— Start of Materials provided —

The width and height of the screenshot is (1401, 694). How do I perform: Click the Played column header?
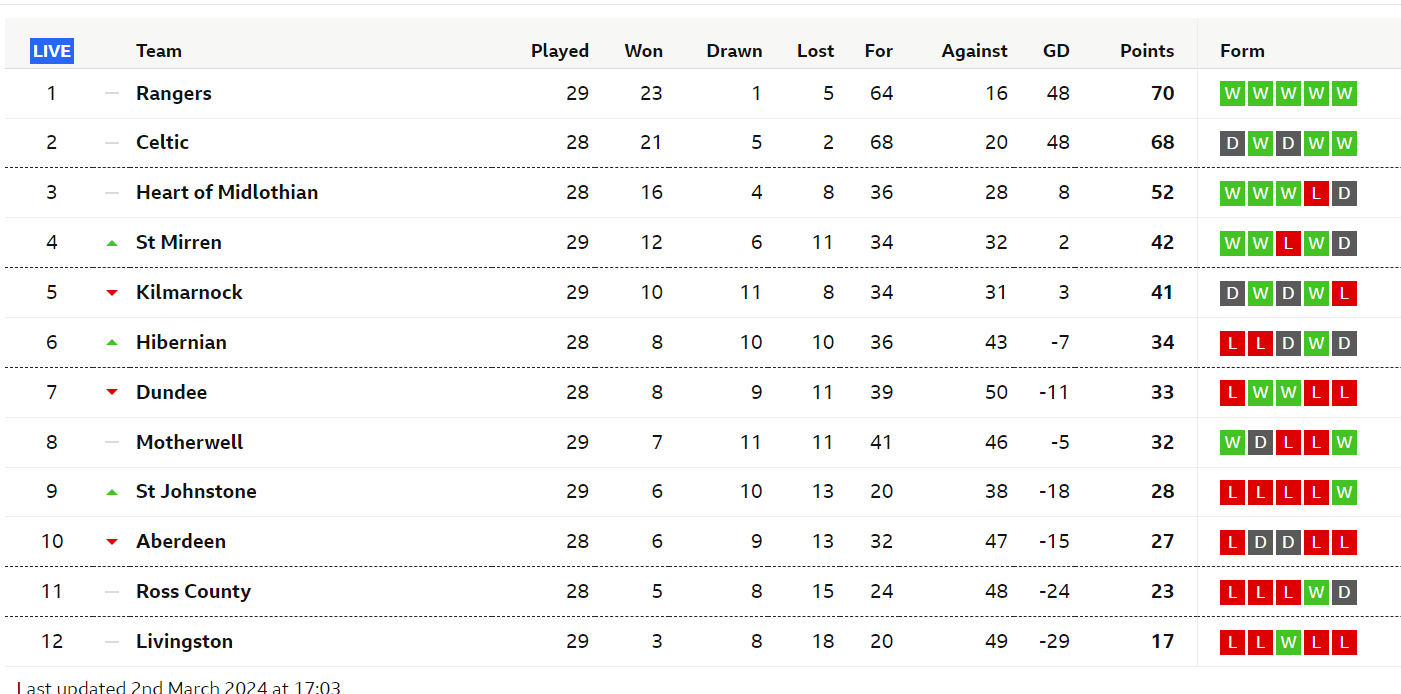[560, 51]
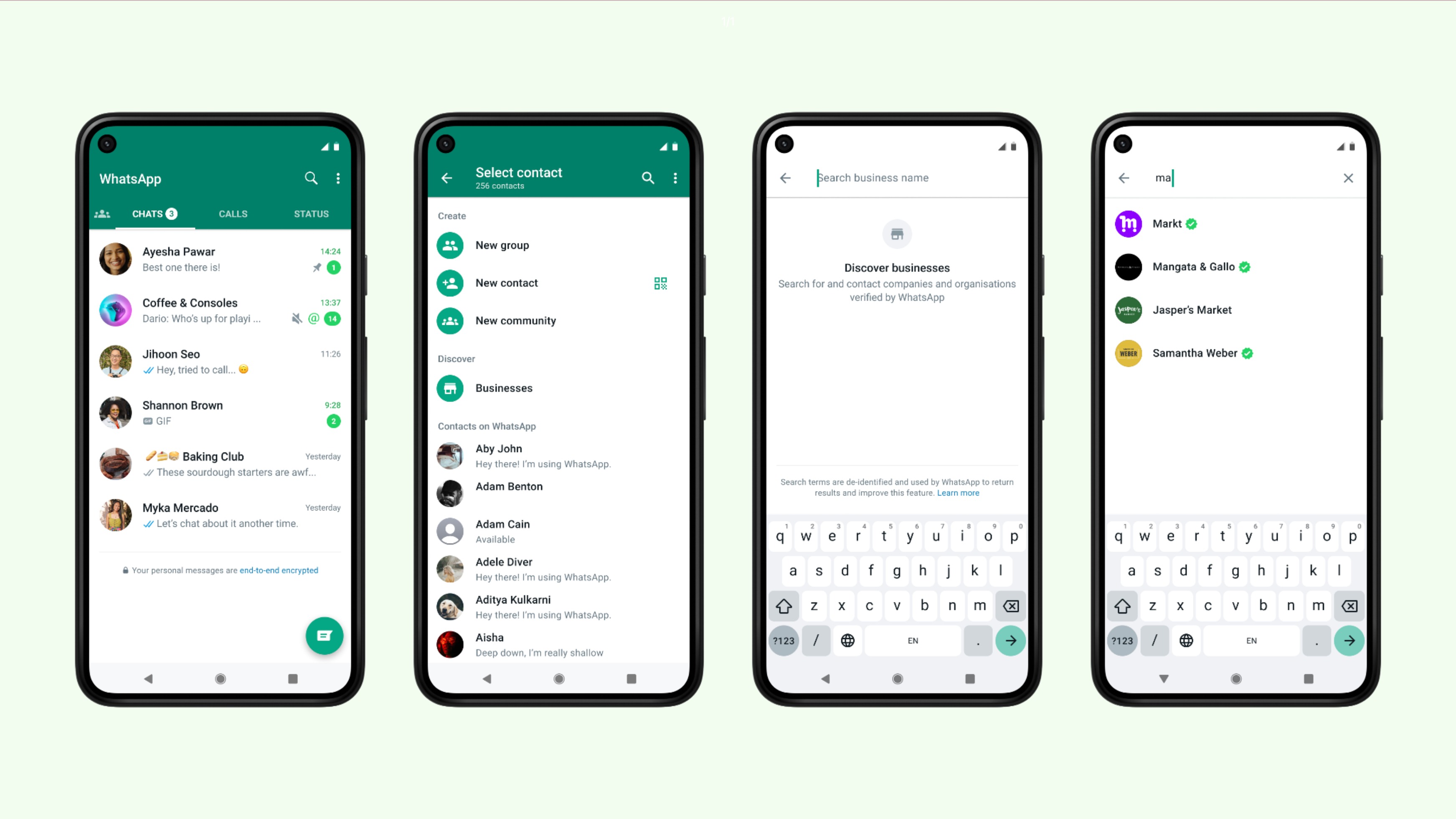Tap the back arrow on business search screen
Image resolution: width=1456 pixels, height=819 pixels.
pyautogui.click(x=787, y=178)
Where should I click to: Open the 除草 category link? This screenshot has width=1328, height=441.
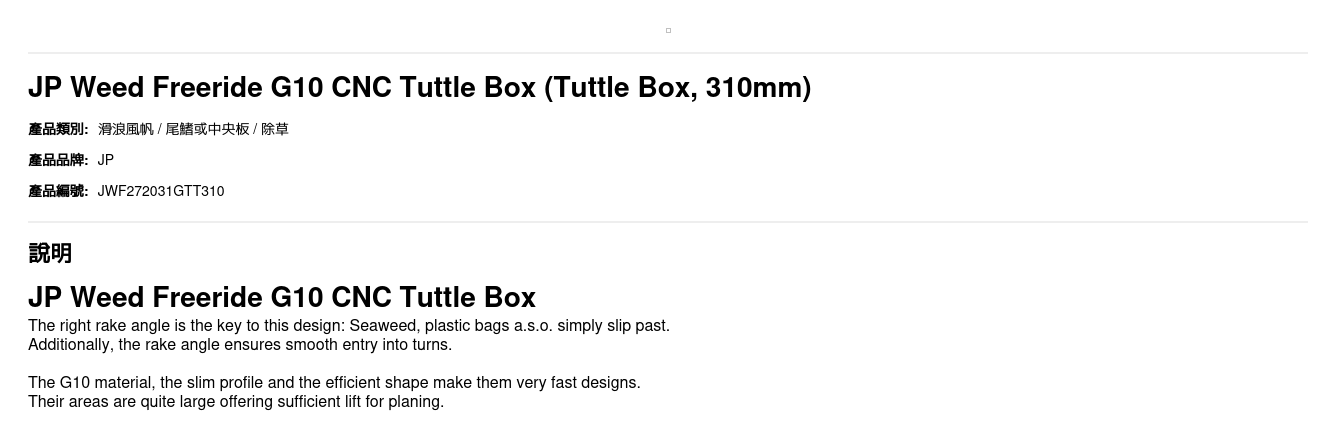click(275, 129)
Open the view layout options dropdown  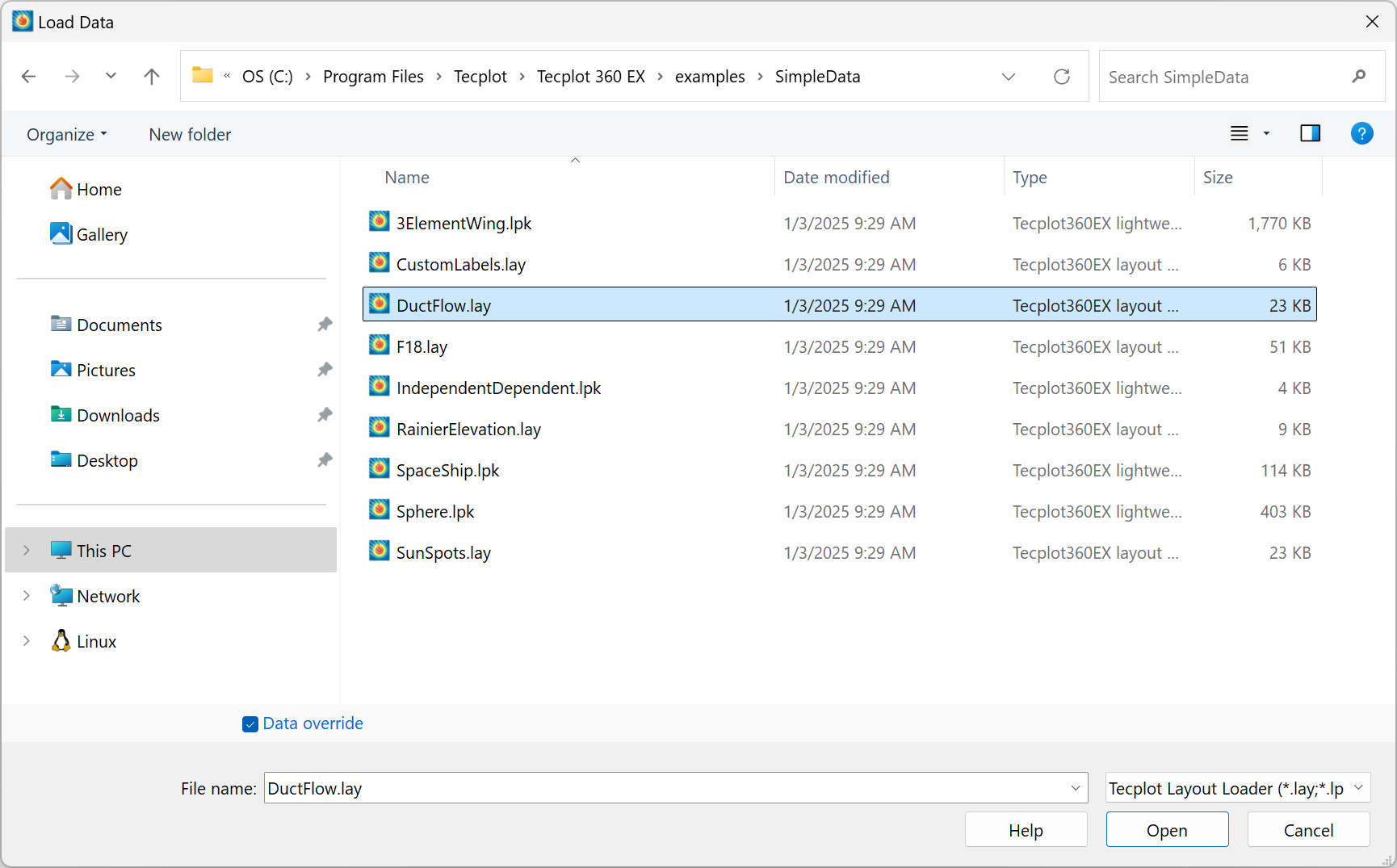tap(1266, 133)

— End of Materials provided —

Show each line of the material above that contains the string "width". Case counts, so match uppercase and lowercase letters exactly.

Complete response |
The width and height of the screenshot is (1401, 694). How do I perform: Click the Played column header?
Image resolution: width=1456 pixels, height=819 pixels.
Where should I click to: Open the 除草 category link? This screenshot has width=1328, height=441.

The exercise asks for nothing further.